Unreal
Spencer Ackerman offered a gentle critique of his friend George Packer's essay on Iraq in the premiere issue of the new World Affairs journal. I'd go a bit further -- I think this very much represents the worst of Packer's writing on Iraq rather than the best. It opens with some striking on-the-ground reporting from Iraq, then shifts to a discussion of how un-visceral these events are to most Americans, who are far more distanced from the conflict than we were from Vietnam and earlier wars. Eventually, though, it shifts into a kind of lame plea for open-mindedness:
So the lines were drawn from the start. To the pro-war side, criticism was animated by partisanship and defeatism, if not treason. This view, amplified on cable news, talk radio, and right-wing blogs, was tacitly encouraged by the White House. It kept a disastrous defense secretary in office long after it was obvious that he was losing the war, ensured that no senior officer was held accountable for military setbacks, and contributed to the repetition of disastrous errors by the war’s political architects. Meanwhile, the fact that the best and brightest Iraqis were being slaughtered by a ruthless insurgency never aroused much interest or sympathy among the war’s opponents. The kind of people who would ordinarily inspire solidarity campaigns among Western progressives—trade unionists, journalists, human rights advocates, women's rights activists, independent politicians, doctors, professors—were being systematically exterminated. But since the war shouldn’t have been fought in the first place, what began badly must also end badly.
Note that even in Packer's somewhat tendentious accounting, there's no actual parallelism here. War supporters, invested in the idea that they were right when they were, in fact, wrong blinded themselves to actual developments on the ground in Iraq. War opponents were, by contrast, what? It's hard to say. Not blinded by denial that terrible things were happening in Iraq. But, I guess, not affected by these terrible happenings in the way Packer thinks would have been appropriate? Insufficiently surprised that a war they'd always regarded as ill-advised turned out to be ill-advised? It's not clear.
As we go deeper, this continues to be the pattern. Packer sees a very schematic United States of America. One where "Pro-war journalists and bloggers deride the piece as fraudulent and anti-military" even before evidence is in on the Scott Beauchamp case. Similarly, when "two center-left think tank analysts return from a trip to Iraq and declare in an op-ed that the surge has produced military successes" the response is that "by the next morning, anti-war journalists and bloggers are in full cry, deriding the piece as credulous, dishonest, and self-serving." This did happen, but it's curious that Packer doesn't name the think tank analysts. Well, their names are "Kenneth Pollack" and "Michael O'Hanlon." And whatever else one might say about Pollack and O'Hanlon, it's certainly not the case that left of center people have been blindly ignoring their views throughout the course of the Iraq debate. Quite the reverse -- Pollack's The Threatening Storm was hugely influential and O'Hanlon was, for years, one of the most prominent national security analysts in America.

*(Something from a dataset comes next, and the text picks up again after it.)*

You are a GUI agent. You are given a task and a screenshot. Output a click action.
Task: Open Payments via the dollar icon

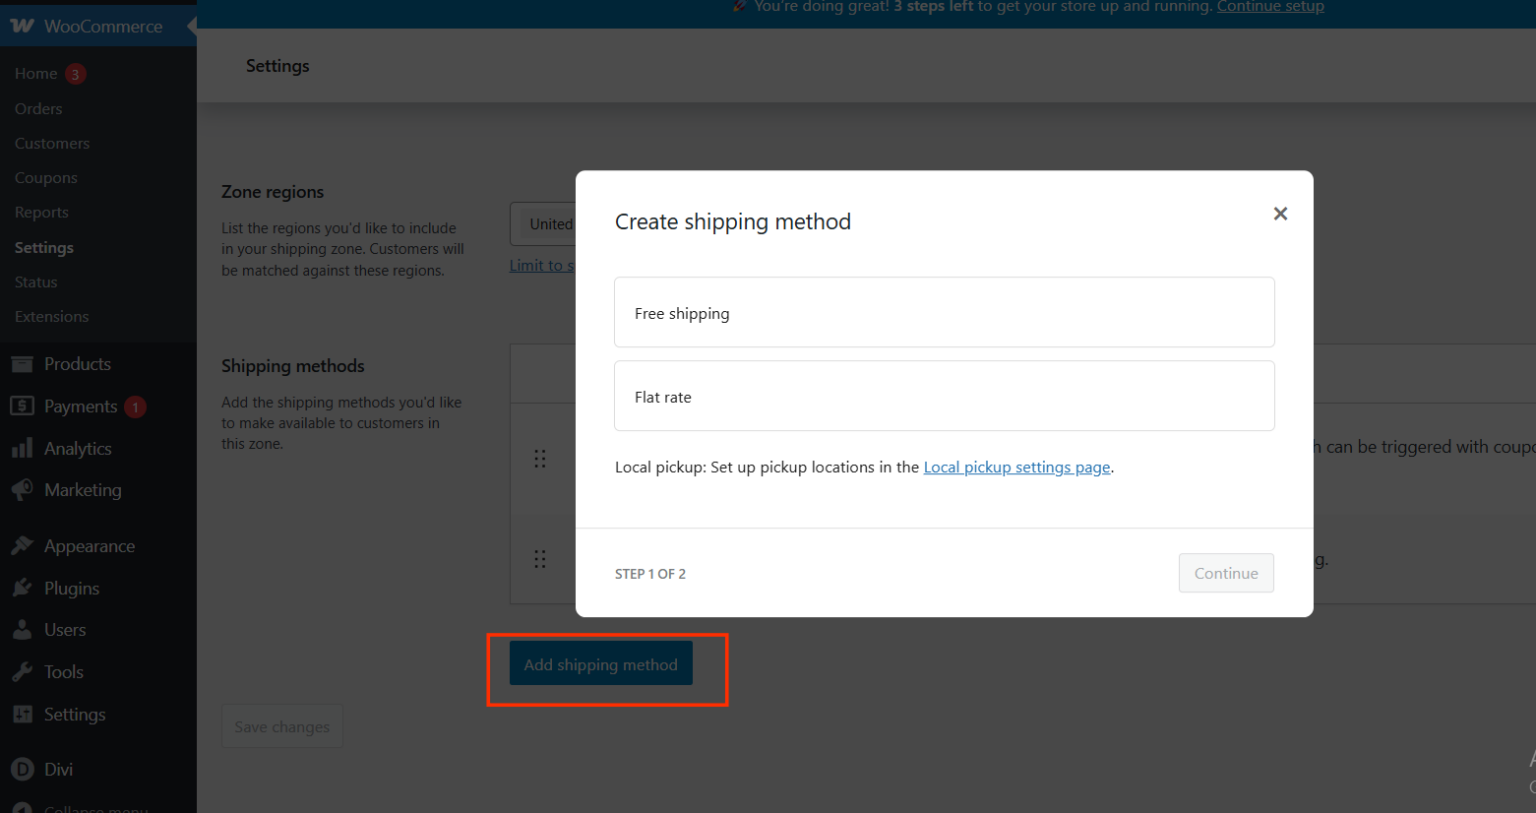23,406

Similarly, given Packer's dystopian vision of American discourse, it's hard to understand how Packer's book, The Assassin's Gate, sold so many copies and attracted such wide praise or how Packer came to have a job with the most prestigious magazine in the country -- a magazine which published a lot of basically pro-war material in 2002 and 2003 and went on to vociferously denounce George W. Bush in 2004.
The reality is that the American political debate from 9/11/01 to today has been enormously complex. A once-popular war has become highly unpopular. A great many people, myself included, have not only changed our minds about the war but changed our minds about a larger set of concerns. The market for the sort of serious, thoughtful reporting and analysis Packer has brought us from the region has actually been very large. People from differing political perspectives came together to contribute essays to a new journal called World Affairs. Howard Dean rose and fell then kinda sorta rose again to become DNC Chair. Joe Lieberman lost the Democratic nomination, but secured election as an Independent. The distance between America and Iraq that Packer writes about is real enough, and it's quite true that the war exists as a kind of abstraction -- a faint presence. But the dumb and indifferent public senselessly processing information through fixed partisan blinders just isn't there -- the country wasn't evenly split on the war in the summer of 2003, and it's not evenly split today, either; a lot of debate has happened and a lot of people have changed their minds. Indeed, that changing of minds has in many ways been the central fact of American politics in recent years.